▶ _Given problem_
Copy out all of the data below word for word, leaving every line unchanged.

[START Materials provided]

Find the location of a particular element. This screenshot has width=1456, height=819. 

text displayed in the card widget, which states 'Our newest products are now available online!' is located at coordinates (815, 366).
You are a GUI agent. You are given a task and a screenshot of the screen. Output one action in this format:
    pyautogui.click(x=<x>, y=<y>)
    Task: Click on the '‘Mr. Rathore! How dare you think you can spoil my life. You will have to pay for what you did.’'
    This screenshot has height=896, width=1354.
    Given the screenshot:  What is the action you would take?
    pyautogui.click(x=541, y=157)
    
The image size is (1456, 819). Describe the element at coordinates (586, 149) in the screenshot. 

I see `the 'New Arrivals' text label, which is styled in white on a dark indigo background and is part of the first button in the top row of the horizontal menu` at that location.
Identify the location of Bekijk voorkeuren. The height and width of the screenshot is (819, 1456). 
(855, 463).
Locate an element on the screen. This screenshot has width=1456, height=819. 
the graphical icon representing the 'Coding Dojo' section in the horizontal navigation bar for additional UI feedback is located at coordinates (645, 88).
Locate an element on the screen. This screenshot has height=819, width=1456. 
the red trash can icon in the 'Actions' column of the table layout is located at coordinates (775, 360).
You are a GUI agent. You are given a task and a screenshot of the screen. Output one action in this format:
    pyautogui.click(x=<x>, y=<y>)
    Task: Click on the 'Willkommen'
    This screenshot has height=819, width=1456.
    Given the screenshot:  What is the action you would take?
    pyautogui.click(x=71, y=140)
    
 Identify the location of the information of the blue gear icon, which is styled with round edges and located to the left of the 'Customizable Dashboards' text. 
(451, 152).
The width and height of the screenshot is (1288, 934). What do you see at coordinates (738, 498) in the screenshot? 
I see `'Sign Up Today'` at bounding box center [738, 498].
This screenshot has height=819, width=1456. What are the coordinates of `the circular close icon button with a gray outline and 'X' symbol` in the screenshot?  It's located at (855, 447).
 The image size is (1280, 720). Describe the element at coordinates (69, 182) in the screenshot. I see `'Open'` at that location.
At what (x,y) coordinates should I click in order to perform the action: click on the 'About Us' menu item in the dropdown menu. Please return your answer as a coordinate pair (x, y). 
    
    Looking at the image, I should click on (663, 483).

[END Materials provided]

▶ _The output_
Find the location of a particular element. This screenshot has width=1456, height=819. 

text displayed in the card widget, which states 'Our newest products are now available online!' is located at coordinates (815, 366).
You are a GUI agent. You are given a task and a screenshot of the screen. Output one action in this format:
    pyautogui.click(x=<x>, y=<y>)
    Task: Click on the '‘Mr. Rathore! How dare you think you can spoil my life. You will have to pay for what you did.’'
    This screenshot has height=896, width=1354.
    Given the screenshot:  What is the action you would take?
    pyautogui.click(x=541, y=157)
    
The image size is (1456, 819). Describe the element at coordinates (586, 149) in the screenshot. 

I see `the 'New Arrivals' text label, which is styled in white on a dark indigo background and is part of the first button in the top row of the horizontal menu` at that location.
Identify the location of Bekijk voorkeuren. The height and width of the screenshot is (819, 1456). 
(855, 463).
Locate an element on the screen. This screenshot has width=1456, height=819. 
the graphical icon representing the 'Coding Dojo' section in the horizontal navigation bar for additional UI feedback is located at coordinates (645, 88).
Locate an element on the screen. This screenshot has height=819, width=1456. 
the red trash can icon in the 'Actions' column of the table layout is located at coordinates (775, 360).
You are a GUI agent. You are given a task and a screenshot of the screen. Output one action in this format:
    pyautogui.click(x=<x>, y=<y>)
    Task: Click on the 'Willkommen'
    This screenshot has height=819, width=1456.
    Given the screenshot:  What is the action you would take?
    pyautogui.click(x=71, y=140)
    
 Identify the location of the information of the blue gear icon, which is styled with round edges and located to the left of the 'Customizable Dashboards' text. 
(451, 152).
The width and height of the screenshot is (1288, 934). What do you see at coordinates (738, 498) in the screenshot? 
I see `'Sign Up Today'` at bounding box center [738, 498].
This screenshot has height=819, width=1456. What are the coordinates of `the circular close icon button with a gray outline and 'X' symbol` in the screenshot?  It's located at (855, 447).
 The image size is (1280, 720). Describe the element at coordinates (69, 182) in the screenshot. I see `'Open'` at that location.
At what (x,y) coordinates should I click in order to perform the action: click on the 'About Us' menu item in the dropdown menu. Please return your answer as a coordinate pair (x, y). 
    
    Looking at the image, I should click on (663, 483).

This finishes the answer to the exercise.